The HLA region is a segment of the human genome containing immune system genes, which orchestrate the defence against infection. A key aspect distinguishing the HLA genes from other genes in the human genome is their extensive levels of variation. This variation increases the depth and breadth of the weaponry used against pathogen infections; and helps impede the spread of infection within families and communities. Analysing and understanding these high levels of variation gives an insight into how the human immune system has developed and the breadth of variation seen in the human population
This is possible using data generated over the last twenty years, from the sequencing of millions of individuals across the world, and these sequences deposited in public databases. This gives an unprecedented opportunity to compare more than 15,000 sequences and distinguish aspects of the variation that are important for immune functions, from those that are not.
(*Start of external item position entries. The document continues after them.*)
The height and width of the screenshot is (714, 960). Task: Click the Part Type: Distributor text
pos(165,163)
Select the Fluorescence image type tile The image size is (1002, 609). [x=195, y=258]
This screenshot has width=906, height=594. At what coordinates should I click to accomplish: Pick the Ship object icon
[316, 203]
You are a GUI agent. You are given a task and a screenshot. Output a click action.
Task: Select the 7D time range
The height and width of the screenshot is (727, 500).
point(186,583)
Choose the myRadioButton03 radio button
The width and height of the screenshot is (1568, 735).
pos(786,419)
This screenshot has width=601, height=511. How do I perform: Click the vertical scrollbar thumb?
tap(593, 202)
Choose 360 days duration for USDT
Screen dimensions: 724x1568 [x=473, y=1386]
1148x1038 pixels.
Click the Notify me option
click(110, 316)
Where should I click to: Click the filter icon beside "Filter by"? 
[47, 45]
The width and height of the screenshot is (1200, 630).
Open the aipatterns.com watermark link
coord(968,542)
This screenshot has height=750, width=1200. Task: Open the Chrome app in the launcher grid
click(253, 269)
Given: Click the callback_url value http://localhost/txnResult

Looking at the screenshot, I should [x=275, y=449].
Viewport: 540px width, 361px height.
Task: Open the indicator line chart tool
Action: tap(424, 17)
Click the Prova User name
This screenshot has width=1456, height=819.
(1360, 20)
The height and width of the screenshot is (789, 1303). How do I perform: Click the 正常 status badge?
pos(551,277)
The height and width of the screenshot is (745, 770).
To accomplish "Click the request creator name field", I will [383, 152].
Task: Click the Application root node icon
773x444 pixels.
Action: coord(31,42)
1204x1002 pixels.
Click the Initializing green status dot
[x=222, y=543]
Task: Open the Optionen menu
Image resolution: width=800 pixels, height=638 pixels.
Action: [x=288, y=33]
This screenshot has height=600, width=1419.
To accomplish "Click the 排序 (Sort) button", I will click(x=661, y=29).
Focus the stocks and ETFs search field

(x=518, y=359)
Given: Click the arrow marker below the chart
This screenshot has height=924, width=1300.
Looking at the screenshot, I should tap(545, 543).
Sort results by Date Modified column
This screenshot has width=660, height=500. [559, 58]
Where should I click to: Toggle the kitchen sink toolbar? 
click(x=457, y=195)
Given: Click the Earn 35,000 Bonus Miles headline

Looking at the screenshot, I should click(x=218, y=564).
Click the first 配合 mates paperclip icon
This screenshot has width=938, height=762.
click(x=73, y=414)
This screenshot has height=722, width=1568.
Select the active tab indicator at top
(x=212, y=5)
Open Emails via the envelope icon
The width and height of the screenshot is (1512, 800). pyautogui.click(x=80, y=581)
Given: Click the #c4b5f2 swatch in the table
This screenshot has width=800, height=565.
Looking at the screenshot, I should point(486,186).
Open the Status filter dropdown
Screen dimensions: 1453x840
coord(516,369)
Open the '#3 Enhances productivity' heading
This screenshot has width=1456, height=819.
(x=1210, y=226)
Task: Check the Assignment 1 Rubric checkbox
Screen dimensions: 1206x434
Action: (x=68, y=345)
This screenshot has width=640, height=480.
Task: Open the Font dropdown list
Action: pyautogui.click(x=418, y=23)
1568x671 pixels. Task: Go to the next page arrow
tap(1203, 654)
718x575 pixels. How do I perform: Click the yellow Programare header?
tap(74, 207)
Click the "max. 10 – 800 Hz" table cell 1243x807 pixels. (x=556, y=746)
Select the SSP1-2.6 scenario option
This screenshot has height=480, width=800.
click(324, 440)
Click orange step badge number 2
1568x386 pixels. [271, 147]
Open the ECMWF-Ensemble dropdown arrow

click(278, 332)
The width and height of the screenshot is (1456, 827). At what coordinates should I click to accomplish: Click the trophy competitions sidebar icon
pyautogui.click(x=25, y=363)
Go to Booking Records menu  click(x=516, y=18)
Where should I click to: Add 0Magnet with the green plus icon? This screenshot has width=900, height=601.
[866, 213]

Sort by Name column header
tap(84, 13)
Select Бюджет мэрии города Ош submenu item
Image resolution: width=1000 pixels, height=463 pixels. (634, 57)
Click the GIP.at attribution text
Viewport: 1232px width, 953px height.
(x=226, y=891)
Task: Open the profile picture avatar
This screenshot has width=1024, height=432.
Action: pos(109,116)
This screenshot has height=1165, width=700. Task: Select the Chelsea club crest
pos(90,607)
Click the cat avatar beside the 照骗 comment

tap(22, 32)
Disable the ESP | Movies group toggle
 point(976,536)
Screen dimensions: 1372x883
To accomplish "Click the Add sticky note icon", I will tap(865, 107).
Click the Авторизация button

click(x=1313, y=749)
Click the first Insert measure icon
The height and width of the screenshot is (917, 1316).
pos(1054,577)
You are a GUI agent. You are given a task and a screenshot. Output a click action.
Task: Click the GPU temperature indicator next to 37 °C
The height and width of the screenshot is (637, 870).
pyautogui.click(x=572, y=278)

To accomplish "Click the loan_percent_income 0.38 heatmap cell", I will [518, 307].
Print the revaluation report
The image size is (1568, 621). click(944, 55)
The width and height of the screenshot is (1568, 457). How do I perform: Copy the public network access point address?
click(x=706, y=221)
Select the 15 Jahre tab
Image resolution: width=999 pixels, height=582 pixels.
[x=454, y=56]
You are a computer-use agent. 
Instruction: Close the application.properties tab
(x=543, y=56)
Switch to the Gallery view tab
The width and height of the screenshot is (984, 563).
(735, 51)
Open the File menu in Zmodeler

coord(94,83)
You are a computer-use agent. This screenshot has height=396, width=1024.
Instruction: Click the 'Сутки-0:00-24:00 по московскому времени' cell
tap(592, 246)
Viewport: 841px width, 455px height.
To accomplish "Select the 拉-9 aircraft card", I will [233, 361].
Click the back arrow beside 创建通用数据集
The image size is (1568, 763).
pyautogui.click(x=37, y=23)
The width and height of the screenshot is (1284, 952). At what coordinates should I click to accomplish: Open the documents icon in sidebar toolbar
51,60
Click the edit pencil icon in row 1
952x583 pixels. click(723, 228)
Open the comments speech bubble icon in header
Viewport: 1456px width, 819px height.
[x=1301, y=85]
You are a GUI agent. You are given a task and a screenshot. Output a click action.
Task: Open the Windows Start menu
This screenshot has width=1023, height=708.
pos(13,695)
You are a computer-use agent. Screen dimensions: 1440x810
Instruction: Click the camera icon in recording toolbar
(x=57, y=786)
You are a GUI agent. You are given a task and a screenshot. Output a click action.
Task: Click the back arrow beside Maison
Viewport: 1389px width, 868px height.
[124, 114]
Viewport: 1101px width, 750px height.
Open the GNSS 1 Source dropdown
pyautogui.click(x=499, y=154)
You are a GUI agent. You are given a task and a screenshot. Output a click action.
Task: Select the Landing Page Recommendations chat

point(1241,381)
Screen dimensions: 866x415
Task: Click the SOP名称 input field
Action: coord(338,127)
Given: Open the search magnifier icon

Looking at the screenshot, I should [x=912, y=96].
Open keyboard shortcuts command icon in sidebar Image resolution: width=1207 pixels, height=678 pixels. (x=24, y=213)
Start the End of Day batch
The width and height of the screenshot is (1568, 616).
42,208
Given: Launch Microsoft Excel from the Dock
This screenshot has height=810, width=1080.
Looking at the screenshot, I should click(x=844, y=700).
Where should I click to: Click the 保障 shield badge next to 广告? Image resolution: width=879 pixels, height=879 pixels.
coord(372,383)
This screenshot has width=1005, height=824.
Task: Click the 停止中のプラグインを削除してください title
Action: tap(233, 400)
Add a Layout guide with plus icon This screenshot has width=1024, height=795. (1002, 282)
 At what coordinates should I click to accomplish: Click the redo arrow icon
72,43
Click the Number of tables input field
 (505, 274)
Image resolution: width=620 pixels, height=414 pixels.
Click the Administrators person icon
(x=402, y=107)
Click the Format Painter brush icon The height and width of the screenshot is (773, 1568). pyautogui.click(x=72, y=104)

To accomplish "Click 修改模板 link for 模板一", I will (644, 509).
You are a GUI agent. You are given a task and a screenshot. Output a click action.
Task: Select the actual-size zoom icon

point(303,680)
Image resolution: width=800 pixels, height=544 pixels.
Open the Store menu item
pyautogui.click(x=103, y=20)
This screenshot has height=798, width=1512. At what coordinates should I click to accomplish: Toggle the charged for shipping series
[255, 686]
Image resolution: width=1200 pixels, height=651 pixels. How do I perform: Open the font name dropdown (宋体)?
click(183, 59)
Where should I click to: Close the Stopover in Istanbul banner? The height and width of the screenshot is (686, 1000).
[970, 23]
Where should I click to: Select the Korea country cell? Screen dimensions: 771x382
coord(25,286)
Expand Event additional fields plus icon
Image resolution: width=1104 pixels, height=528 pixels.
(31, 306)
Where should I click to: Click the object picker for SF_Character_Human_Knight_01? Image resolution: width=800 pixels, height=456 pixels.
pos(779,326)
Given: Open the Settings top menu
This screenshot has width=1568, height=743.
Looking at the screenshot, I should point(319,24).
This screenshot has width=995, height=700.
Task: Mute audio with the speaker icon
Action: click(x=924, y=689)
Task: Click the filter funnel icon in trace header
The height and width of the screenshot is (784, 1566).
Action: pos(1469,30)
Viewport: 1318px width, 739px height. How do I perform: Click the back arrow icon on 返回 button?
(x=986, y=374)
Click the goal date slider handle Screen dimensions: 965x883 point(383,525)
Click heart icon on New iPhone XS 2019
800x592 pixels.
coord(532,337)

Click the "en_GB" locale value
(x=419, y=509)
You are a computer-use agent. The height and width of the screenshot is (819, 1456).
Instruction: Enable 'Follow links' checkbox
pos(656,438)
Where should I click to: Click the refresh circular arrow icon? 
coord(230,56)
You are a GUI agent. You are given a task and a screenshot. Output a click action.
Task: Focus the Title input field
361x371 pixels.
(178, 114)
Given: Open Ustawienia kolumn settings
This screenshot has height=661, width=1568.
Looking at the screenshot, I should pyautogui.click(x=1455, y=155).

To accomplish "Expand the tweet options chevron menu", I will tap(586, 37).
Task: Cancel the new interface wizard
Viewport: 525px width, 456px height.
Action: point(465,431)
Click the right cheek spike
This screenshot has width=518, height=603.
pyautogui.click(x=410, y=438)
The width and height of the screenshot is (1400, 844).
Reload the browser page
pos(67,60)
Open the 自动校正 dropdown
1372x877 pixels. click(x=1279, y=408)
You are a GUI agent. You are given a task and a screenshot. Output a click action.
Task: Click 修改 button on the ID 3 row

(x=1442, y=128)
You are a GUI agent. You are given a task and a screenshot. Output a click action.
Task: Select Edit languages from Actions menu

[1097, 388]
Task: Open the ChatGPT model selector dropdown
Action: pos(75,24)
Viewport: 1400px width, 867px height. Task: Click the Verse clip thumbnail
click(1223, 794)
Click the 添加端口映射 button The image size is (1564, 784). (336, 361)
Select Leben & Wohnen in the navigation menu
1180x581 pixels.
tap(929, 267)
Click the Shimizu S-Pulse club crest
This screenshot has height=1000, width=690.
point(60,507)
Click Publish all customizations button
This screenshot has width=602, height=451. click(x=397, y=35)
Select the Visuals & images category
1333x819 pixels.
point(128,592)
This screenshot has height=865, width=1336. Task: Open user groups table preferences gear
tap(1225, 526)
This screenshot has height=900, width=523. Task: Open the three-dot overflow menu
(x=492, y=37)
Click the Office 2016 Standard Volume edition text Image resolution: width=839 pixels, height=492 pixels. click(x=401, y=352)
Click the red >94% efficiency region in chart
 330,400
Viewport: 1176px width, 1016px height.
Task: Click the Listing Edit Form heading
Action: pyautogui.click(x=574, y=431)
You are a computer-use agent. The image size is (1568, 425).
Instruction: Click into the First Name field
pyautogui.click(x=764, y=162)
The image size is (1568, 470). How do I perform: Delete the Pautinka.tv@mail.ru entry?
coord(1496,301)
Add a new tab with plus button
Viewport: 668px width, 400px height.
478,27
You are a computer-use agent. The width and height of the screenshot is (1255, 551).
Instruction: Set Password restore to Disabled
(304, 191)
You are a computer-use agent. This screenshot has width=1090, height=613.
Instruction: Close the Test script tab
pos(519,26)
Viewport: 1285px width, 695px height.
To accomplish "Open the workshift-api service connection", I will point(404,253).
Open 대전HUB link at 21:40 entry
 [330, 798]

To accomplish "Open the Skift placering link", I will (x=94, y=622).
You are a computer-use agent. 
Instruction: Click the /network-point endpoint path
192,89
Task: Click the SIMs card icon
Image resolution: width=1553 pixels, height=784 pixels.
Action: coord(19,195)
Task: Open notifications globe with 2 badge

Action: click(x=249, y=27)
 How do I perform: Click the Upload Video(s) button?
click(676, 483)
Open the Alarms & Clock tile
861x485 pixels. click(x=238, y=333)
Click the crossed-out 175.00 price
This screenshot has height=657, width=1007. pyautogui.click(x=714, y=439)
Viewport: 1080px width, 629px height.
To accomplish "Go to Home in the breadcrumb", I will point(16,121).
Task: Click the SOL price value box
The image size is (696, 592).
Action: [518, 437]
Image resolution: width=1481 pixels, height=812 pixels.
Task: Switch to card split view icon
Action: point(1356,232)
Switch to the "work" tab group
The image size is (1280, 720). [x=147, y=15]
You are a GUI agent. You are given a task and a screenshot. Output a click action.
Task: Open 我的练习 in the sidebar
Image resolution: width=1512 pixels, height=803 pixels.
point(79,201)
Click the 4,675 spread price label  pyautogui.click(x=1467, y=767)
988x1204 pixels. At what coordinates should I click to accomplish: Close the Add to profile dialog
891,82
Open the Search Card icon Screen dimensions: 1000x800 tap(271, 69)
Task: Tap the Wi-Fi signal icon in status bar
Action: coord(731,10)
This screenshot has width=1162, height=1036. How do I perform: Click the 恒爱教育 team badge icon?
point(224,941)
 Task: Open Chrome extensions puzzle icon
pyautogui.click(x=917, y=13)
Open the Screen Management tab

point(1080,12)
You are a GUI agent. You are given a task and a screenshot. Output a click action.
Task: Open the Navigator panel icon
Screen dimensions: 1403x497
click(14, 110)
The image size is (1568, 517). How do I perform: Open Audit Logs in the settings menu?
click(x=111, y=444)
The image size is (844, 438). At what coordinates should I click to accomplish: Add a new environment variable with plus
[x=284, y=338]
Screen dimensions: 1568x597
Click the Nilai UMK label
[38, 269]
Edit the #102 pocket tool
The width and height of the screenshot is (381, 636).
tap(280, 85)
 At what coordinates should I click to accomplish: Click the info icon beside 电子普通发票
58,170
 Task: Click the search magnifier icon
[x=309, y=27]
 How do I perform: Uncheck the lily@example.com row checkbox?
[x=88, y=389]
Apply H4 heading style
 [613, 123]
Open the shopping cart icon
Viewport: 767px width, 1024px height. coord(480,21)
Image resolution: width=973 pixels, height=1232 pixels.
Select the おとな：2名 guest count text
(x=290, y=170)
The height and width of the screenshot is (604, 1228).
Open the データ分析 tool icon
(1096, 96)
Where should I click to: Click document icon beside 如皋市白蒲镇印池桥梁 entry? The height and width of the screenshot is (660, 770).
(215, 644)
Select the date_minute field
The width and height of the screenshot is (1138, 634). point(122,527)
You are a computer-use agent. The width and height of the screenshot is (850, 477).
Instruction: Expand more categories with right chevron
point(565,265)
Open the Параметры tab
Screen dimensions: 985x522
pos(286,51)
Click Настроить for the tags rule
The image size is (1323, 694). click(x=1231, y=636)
This thesis examines methods used to assess variation and develops new methods to both catalogue and visualise the data. Initial analysis focusses on the antigen recognition domain of the HLA class I genes and is expanded to analyse the full sequence of both the HLA class I and II genes. The analysis of non-human primate orthologs to HLA is also investigated.
The analysis reveals the extensive levels of variation at both the nucleotide and protein levels and identifies mechanisms responsible for generating this variation. This allows evolutionary lineages to be identified, and the identification of a minimum set of 42 core HLA class I alleles and 47 HLA class II alleles. This also allows estimates of the total numbers of HLA alleles in the worldwide population, with the potential for 2-3 million alleles of a single gene in HLA class I and up to 1.7 million in HLA class II.